Feb 16 — Video game maker Activision Blizzard has been hit with a U.S. lawsuit claiming it restricts competition for organized gaming involving its flagship franchise “Call of Duty.”
Skilled gamers Hector Rodriguez and Seth Abner said in an antitrust lawsuit, opens recent tab filed in Los Angeles federal court on Thursday that Activision is unlawfully monopolizing the lucrative market for Call of Duty leagues and tournaments.
Call of Duty, a first-person-shooter game first introduced in 2003, is one of the industry’s all-time best sellers and helped propel Activision to billions of dollars in annual revenue, the lawsuit said.
Activision said in a press release that it should “strongly defend against these claims, which haven’t any basis actually or in law.” Activision said it refused a pre-lawsuit demand from the plaintiffs for “tens of hundreds of thousands of dollars.”
Microsoft (MSFT.O), opens recent tab acquired Activision last 12 months for $69 billion, in a deal that still faces U.S. Federal Trade Commission scrutiny.
Activision in 2016 paid $46 million to purchase Major League Gaming, which the lawsuit called the leading Call of Duty competition organizer.
League and tournament play for Call of Duty was a “vibrant, competitive product market” until 2019, when Activision moved to open its own league and eliminate competition, the lawsuit said.
Activision then imposed “draconian” contract provisions on teams and players, in response to the lawsuit.

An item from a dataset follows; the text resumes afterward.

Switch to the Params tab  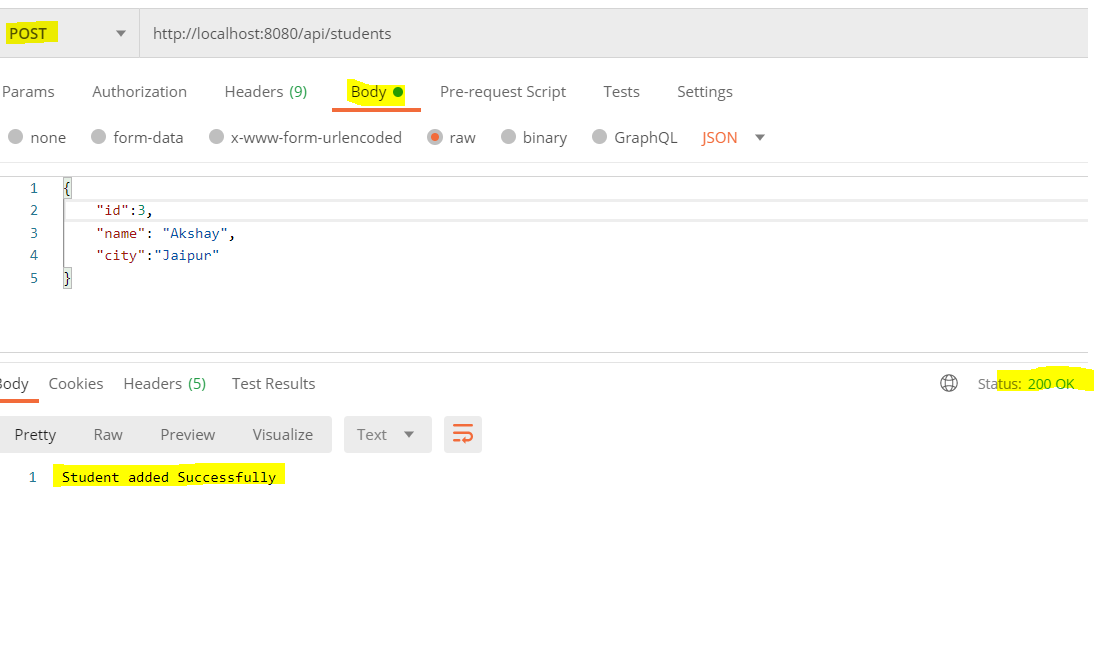[28, 91]
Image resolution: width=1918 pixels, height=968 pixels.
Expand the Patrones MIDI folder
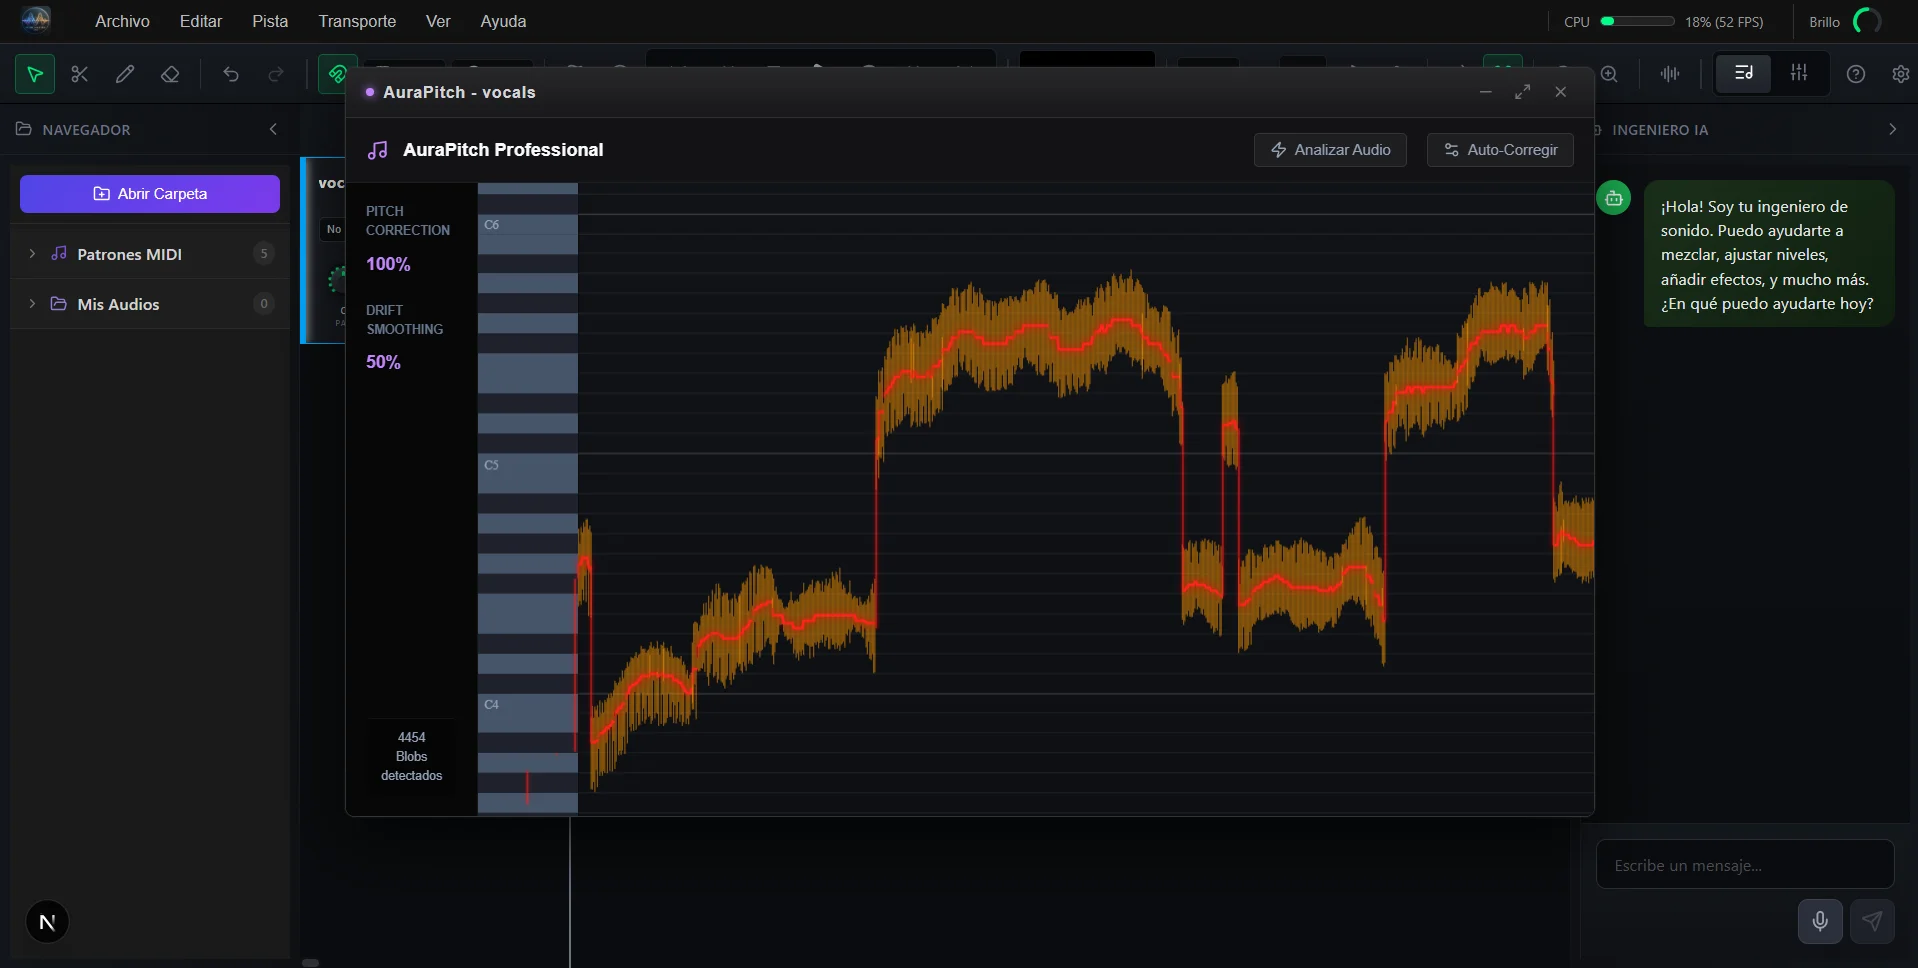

“Teams that didn’t (or couldn’t) accede to Activision’s extortionate demands were cut out of the skilled Call of Duty market entirely,” the lawsuit said. Rodriguez’s company HECZ LLC can be a plaintiff.
Last 12 months, Activision settled a lawsuit by the U.S. Justice Department accusing the corporate of suppressing gamers’ wages in skilled esports leagues.
Activision agreed to refrain from placing any caps on salaries.
It didn’t admit any wrongdoing.
The case is Hector Rodriguez, Seth Abner and HECZ LLC v. Activision Blizzard Inc, U.S. District Court, Central District of California, No. 2:24-cv-01287.